*What to produce*
Return the records exactly as they are.

*Stored records*
□ □ □ □ □ □ □
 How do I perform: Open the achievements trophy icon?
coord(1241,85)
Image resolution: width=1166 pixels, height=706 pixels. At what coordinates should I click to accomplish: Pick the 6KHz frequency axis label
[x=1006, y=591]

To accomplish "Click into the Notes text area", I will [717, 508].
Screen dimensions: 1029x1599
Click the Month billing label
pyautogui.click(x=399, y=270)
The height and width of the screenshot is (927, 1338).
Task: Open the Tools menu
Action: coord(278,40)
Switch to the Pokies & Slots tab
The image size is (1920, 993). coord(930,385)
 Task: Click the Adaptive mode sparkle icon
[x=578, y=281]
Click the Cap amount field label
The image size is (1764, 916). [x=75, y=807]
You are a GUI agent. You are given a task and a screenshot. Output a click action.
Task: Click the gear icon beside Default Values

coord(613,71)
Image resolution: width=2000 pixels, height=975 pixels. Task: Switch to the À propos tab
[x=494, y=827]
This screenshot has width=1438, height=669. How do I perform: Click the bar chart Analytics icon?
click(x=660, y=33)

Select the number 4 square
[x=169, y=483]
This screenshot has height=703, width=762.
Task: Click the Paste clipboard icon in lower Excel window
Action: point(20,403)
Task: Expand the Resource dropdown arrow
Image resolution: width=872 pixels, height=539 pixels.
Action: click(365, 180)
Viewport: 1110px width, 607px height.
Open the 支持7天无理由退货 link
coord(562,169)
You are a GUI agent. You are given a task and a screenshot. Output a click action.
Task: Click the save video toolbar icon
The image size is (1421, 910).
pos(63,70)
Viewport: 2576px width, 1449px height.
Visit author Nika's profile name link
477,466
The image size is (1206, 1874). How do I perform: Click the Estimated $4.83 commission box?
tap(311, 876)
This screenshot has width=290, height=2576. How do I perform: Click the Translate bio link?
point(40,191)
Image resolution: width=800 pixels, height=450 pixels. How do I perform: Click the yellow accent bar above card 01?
□ □ □ □ □ □ □
*Response below*
 How do I perform: Open the achievements trophy icon?
coord(1241,85)
Image resolution: width=1166 pixels, height=706 pixels. At what coordinates should I click to accomplish: Pick the 6KHz frequency axis label
[x=1006, y=591]

To accomplish "Click into the Notes text area", I will [717, 508].
Screen dimensions: 1029x1599
Click the Month billing label
pyautogui.click(x=399, y=270)
The height and width of the screenshot is (927, 1338).
Task: Open the Tools menu
Action: coord(278,40)
Switch to the Pokies & Slots tab
The image size is (1920, 993). coord(930,385)
 Task: Click the Adaptive mode sparkle icon
[x=578, y=281]
Click the Cap amount field label
The image size is (1764, 916). [x=75, y=807]
You are a GUI agent. You are given a task and a screenshot. Output a click action.
Task: Click the gear icon beside Default Values

coord(613,71)
Image resolution: width=2000 pixels, height=975 pixels. Task: Switch to the À propos tab
[x=494, y=827]
This screenshot has width=1438, height=669. How do I perform: Click the bar chart Analytics icon?
click(x=660, y=33)

Select the number 4 square
[x=169, y=483]
This screenshot has height=703, width=762.
Task: Click the Paste clipboard icon in lower Excel window
Action: point(20,403)
Task: Expand the Resource dropdown arrow
Image resolution: width=872 pixels, height=539 pixels.
Action: click(365, 180)
Viewport: 1110px width, 607px height.
Open the 支持7天无理由退货 link
coord(562,169)
You are a GUI agent. You are given a task and a screenshot. Output a click action.
Task: Click the save video toolbar icon
The image size is (1421, 910).
pos(63,70)
Viewport: 2576px width, 1449px height.
Visit author Nika's profile name link
477,466
The image size is (1206, 1874). How do I perform: Click the Estimated $4.83 commission box?
tap(311, 876)
This screenshot has width=290, height=2576. How do I perform: Click the Translate bio link?
point(40,191)
Image resolution: width=800 pixels, height=450 pixels. How do I perform: Click the yellow accent bar above card 01?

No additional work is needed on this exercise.